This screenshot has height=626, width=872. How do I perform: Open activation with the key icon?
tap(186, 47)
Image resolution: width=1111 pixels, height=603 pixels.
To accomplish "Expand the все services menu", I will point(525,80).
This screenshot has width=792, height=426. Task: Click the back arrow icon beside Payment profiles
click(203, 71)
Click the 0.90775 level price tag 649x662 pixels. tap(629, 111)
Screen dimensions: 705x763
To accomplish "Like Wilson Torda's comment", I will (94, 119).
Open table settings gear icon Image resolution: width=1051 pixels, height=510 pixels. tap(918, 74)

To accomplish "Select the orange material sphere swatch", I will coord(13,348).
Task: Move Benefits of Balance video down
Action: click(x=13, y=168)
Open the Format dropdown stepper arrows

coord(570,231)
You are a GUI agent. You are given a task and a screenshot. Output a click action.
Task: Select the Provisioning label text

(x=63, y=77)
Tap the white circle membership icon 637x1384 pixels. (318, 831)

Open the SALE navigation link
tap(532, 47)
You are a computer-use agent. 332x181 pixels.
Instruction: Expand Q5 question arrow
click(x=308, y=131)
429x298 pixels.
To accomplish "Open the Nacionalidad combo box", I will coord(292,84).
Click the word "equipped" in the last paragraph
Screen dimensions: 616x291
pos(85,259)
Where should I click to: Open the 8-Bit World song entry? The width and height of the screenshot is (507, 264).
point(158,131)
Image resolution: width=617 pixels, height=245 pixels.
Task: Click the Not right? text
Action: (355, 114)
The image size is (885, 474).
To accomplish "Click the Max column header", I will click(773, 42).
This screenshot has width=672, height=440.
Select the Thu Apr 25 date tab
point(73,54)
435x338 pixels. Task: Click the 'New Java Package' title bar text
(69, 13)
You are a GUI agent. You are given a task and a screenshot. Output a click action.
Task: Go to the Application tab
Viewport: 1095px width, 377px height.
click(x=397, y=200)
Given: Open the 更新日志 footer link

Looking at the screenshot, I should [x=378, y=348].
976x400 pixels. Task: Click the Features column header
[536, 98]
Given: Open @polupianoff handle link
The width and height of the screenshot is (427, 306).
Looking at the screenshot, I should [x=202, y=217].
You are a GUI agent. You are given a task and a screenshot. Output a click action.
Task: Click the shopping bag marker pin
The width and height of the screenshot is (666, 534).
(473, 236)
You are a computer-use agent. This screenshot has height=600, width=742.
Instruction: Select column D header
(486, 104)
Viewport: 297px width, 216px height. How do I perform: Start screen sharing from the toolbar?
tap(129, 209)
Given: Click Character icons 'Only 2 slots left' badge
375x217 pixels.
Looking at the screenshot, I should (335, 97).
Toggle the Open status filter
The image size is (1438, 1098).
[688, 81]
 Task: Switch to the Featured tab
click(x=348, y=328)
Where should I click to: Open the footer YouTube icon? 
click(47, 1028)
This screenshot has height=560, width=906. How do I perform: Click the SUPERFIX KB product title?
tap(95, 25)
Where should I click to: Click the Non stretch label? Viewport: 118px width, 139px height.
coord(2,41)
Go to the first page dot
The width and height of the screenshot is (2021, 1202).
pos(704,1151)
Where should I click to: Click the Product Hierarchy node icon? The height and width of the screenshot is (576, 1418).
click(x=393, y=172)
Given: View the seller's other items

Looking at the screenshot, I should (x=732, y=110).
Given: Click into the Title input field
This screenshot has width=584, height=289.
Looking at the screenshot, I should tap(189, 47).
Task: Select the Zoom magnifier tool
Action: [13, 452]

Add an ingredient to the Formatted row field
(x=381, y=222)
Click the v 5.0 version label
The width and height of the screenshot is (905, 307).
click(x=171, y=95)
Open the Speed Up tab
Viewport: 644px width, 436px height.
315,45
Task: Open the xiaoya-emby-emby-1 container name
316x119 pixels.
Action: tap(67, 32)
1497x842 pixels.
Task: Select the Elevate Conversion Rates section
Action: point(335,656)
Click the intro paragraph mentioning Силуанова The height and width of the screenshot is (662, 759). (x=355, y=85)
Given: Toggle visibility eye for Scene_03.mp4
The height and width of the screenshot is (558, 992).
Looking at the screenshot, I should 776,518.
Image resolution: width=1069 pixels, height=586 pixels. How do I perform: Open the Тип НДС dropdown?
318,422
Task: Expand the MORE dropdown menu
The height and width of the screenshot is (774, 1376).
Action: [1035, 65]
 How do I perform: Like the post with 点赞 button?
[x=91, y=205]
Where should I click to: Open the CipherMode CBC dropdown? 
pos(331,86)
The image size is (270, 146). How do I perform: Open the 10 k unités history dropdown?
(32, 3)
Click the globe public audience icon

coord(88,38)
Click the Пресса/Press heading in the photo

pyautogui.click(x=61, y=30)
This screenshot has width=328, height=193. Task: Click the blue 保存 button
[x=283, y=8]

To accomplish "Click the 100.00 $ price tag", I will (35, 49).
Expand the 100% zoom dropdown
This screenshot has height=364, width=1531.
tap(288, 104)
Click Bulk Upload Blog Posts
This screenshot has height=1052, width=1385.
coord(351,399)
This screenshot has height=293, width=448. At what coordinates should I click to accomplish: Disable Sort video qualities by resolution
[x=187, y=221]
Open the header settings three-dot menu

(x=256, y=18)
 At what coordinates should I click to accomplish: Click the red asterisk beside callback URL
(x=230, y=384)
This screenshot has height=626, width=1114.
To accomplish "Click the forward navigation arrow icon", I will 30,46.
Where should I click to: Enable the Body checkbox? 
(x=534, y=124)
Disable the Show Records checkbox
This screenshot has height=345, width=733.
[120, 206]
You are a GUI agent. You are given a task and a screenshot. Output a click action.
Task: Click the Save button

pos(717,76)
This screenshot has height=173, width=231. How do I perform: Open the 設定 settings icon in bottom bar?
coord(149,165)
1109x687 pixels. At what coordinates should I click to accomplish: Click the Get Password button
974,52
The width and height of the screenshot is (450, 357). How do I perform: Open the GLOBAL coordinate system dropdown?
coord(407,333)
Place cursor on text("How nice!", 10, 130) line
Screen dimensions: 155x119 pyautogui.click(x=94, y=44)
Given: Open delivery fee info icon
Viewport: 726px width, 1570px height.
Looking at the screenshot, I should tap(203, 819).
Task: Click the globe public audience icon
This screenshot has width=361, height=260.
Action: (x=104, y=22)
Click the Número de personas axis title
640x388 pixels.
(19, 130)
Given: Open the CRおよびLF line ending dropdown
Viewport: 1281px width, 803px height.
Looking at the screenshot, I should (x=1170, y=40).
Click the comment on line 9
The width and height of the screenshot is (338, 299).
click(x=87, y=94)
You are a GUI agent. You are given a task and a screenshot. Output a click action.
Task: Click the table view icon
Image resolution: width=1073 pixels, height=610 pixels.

•••••

### Aim of the task
Tally the lines in the records containing the string "paragraph"; output only the tally.

### Answer for this exercise
2